F. Jasmine did not know what to answer.
"This is one of the queerest things I ever heard of," Berenice went on. "I cannot get over it."
"What I mean—" F. Jasmine started again.
"I know what you mean," said Berenice. "Right here in this very corner of the eye" She pointed to the red-webbed outside corner of the dark eye. "You suddenly catch something there. And this cold shiver run all the way down you. And you whirl around. And then you stand facing Jesus knows what. But not Ludie and not who you want. And for a minute you feel like you been dropped down a well."
"Yes," F. Jasmine said. "That is it."
"Well, this is mighty remarkable," said Berenice. "This is a thing been happening to me all my life. Yet just now is the first time I ever heard it put into words."

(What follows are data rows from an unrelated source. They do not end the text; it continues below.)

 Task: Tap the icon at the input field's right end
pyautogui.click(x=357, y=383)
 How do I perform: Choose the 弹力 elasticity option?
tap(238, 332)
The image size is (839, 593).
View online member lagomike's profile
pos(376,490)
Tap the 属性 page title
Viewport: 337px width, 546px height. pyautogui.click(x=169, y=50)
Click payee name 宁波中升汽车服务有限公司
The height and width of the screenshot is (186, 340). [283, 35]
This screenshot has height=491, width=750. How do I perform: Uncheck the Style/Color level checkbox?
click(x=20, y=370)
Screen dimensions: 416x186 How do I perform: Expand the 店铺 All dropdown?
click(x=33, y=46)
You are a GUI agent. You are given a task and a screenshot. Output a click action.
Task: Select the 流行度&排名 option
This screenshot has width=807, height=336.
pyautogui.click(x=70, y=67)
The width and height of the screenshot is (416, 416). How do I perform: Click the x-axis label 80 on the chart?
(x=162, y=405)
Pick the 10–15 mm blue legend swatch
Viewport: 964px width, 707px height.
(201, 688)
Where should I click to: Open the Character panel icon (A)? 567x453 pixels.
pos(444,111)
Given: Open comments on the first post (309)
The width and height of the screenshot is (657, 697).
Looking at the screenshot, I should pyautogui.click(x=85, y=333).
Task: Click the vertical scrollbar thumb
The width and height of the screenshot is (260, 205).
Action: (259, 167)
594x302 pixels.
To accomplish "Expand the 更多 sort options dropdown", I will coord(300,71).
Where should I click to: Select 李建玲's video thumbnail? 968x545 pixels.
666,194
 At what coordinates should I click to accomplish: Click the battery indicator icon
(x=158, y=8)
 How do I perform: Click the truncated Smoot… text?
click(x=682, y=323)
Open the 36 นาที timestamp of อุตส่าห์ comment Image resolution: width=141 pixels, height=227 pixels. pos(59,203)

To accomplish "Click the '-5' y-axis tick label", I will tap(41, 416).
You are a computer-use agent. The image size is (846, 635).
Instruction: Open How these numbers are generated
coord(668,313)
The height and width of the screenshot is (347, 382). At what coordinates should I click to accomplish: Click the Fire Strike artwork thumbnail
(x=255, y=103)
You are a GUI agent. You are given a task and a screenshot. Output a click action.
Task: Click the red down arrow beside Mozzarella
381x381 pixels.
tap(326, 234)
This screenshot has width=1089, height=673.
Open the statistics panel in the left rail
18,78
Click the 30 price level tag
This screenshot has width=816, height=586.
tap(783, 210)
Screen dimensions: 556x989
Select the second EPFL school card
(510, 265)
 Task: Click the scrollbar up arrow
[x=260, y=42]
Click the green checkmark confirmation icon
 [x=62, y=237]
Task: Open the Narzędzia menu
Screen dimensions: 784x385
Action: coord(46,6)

F. Jasmine covered her nose and her mouth with her hand, so
that it would not be noticed that she was pleased about being so remarkable, and her eyes were closed in a modest way.
"Yes, that is the way when you are in love," said Berenice. "Invariably. A thing known and not spoken."
So that was how the queer conversation began at quarter to six on the last afternoon. It was the first time ever they had talked about love, with F. Jasmine included in the conversation as a person who understood and had worthwhile opinions. The old Frankie had laughed at love, maintained it was a big fake, and did not believe in it. She never put any of it in her shows, and never went to love shows at the Palace. The old Frankie had always gone to the Saturday matinee, when the shows were crook shows, war shows, or cowboy shows. And who was it who had caused the confusion at the Palace that last May, when the movie had run an old show on Saturday called
Camille?
The old Frankie. She had been in her seat on the second row and she stamped and put two fingers in her mouth and began to whistle. And the other half-fare people in the first three rows began to whistle and stamp also, and the longer the love picture lasted, the louder they became. So that finally the manager came down with a flashlight and rooted the whole crowd of them out of their seats and marched them up the aisle and left them standing on the sidewalk: done out of their dimes, and disgusted.